О недостатке благородных форм. – Солдаты и вожди их всегда находились в более благородных отношениях друг к Другу, чем работники и работодатели. По крайней мере, всякая культура, опирающаяся на военную организацию общества, и теперь еще стоит высоко над так называемой индустриальной культурой. Последняя в настоящем своем виде является вообще самой низкой формой общежития, из всех когда‑либо существовавших. В ней явно выступает действие закона нужды: человеку хочется жить, и он продает себя, но в то же время презирает того, кто старается использовать для себя эту нужду и купить себе работника. Подчинение людям могучим и возбуждающим к себе страх, тиранам и предводителям, никогда не кажется столь тягостным, как подчинение неизвестным и неинтересным личностям, каковыми оказываются все крупные величины индустриального мира. В работодателе работник видит лишь хитрого, сосущего, спекулирующего на всякую нужду пса, который ничем не отличается от него ни по имени, ни по виду, ни по привычкам, ни по славе. Фабрикантам и крупным предпринимателям в области торговли недоставало, вероятно, до сих пор всех тех форм и отметок высшей расы, которые и делают только личность интересной; если бы у них во взоре и манерах было то благородство, какое мы наблюдаем у людей знатных по происхождению, то, быть может, среди масс никогда не было бы никакого социализма. Ведь эти массы собственно готовы подчиниться какому угодно рабству, если они только будут думать, что лицо, стоящее над ними, обладает высшею формой и тем самым доказывает свое превосходство и свое прирожденное право повелевать другими! Самый обыкновенный человек чувствует, что благородство нельзя импровизовать и почитает в нем плод многих веков. Но отсутствие высших форм и всем известная вульгарность наших фабрикантов, которые отличаются своими красными, жирными руками, наводят на мысль, что только случай да счастье вознесли здесь одного над другим. «Хорошо же! – думает каждый про себя, – попытаем и мы своего счастья! Бросим же кость». – И вот выступает на сцену социализм.

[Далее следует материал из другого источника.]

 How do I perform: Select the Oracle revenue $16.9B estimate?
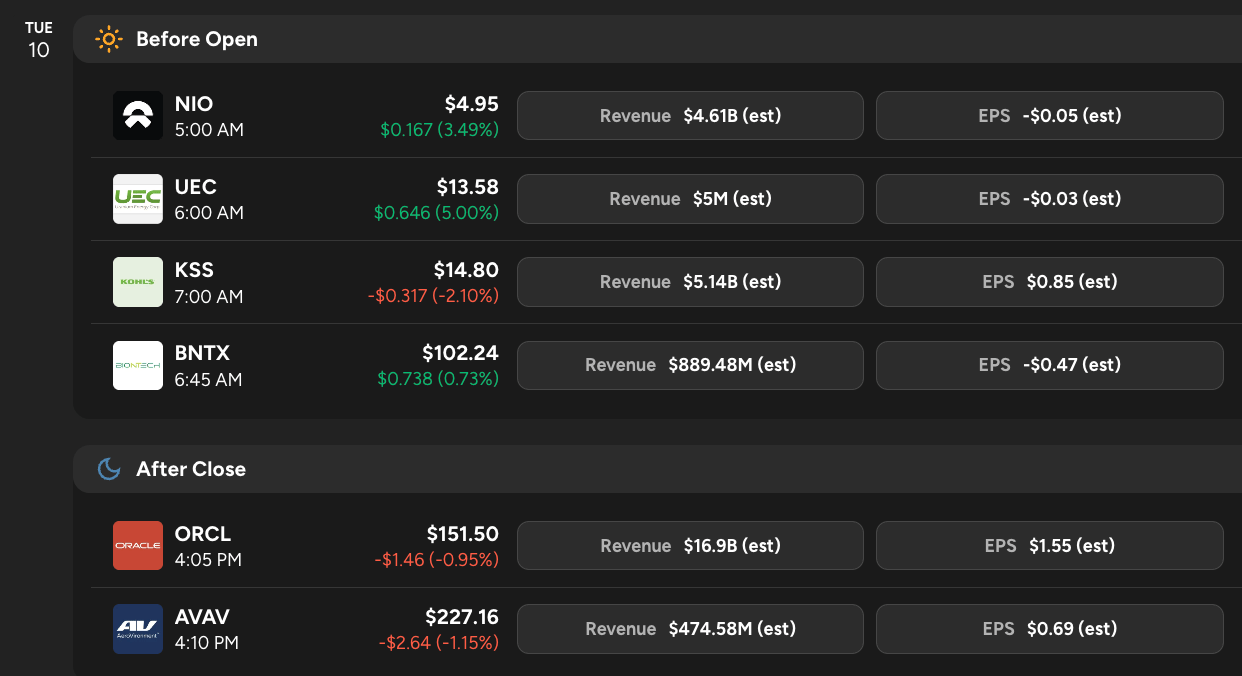(690, 546)
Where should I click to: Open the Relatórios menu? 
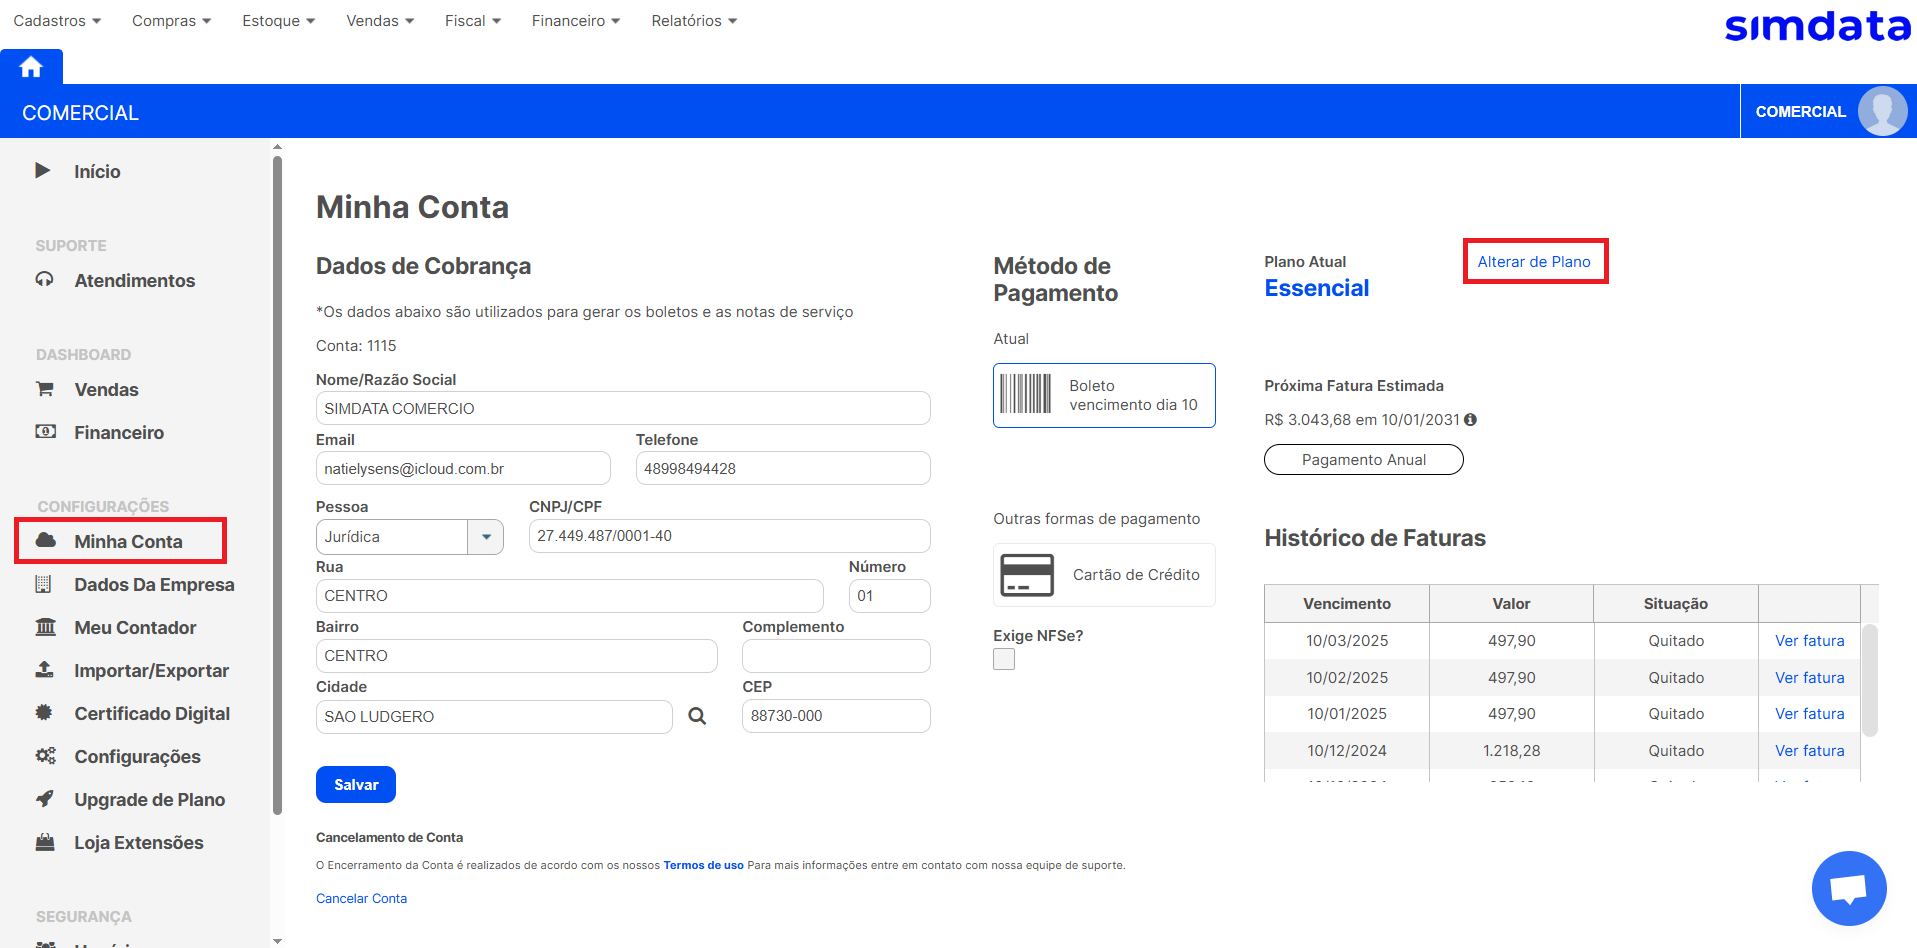pos(693,21)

Против раскаяния. – Мыслитель видит в своих собственных трудах лишь вопрос и пробу, к какому бы заключению он ни пришел: удача и неудача служат для него одинаково ответом. Жалеть о неудавшемся, чувствовать какое‑нибудь раскаяние он предоставляет тем, кто работает по принуждению и кто ждет удара дубиной всякий раз, как господин его остался недовольным полученными результатами.

Работа и скука. – Искать работу ради заработка – вот стремление, которое охватывает теперь всех людей во всех цивилизованных странах: работа для них является только средством, а не целью; они малоразборчивы по отношению к занятиям, особенно, если при этом можно получить хорошую выгоду. Теперь все реже и реже встречаются люди, готовые скорее погибнуть, чем приняться за работу, к которой они не чувствуют никакого расположения: трудно удовлетворить тех разборчивых индивидов, которые отвертываются от богатых выгод, если только сама работа не является лучшей из всех остальных выгод. К таким изредка встречающимся людям принадлежат художники и созерцатели всякого рода, а также те лентяи, которые проводят свою жизнь среди охоты, путешествий, различных приключений и любовных интрижек. Все они с удовольствием подчиняются работе, – и в случае необходимости самой тяжелой, самой трудной работе, – до тех пор, пока она не противоречит их желаниям. В противном же случае они проявляют свою лень самым решительным образом, если даже она угрожает им нищетой, бесчестьем, опасностью здоровью и жизни. Им не так страшна скука, как работа, к которой они не чувствуют никакого расположения: да, им нужен продолжительный период безделья для того, чтобы им удалась их работа. Для мыслителя и людей, одаренных изобретательным духом, безделье является неприятным «затишьем» души, которое предшествует счастливой поездке при благоприятном ветре; надо только перетерпеть этот период, выждать его действие, – а это удается лишь немногим натурам. Изгонять досуг и отдаваться работе без всякого расположения к ней – это общераспространенное явление. И азиаты, пожалуй, имеют перед европейцами преимущество в своей способности предаваться более продолжительному и глубокому покою; даже наркотики их действуют медленно и требуют известного терпения, служа в этом отношении контрастом чисто европейскому яду‑алкоголю с его неприятной способностью вызывать опьянение внезапно.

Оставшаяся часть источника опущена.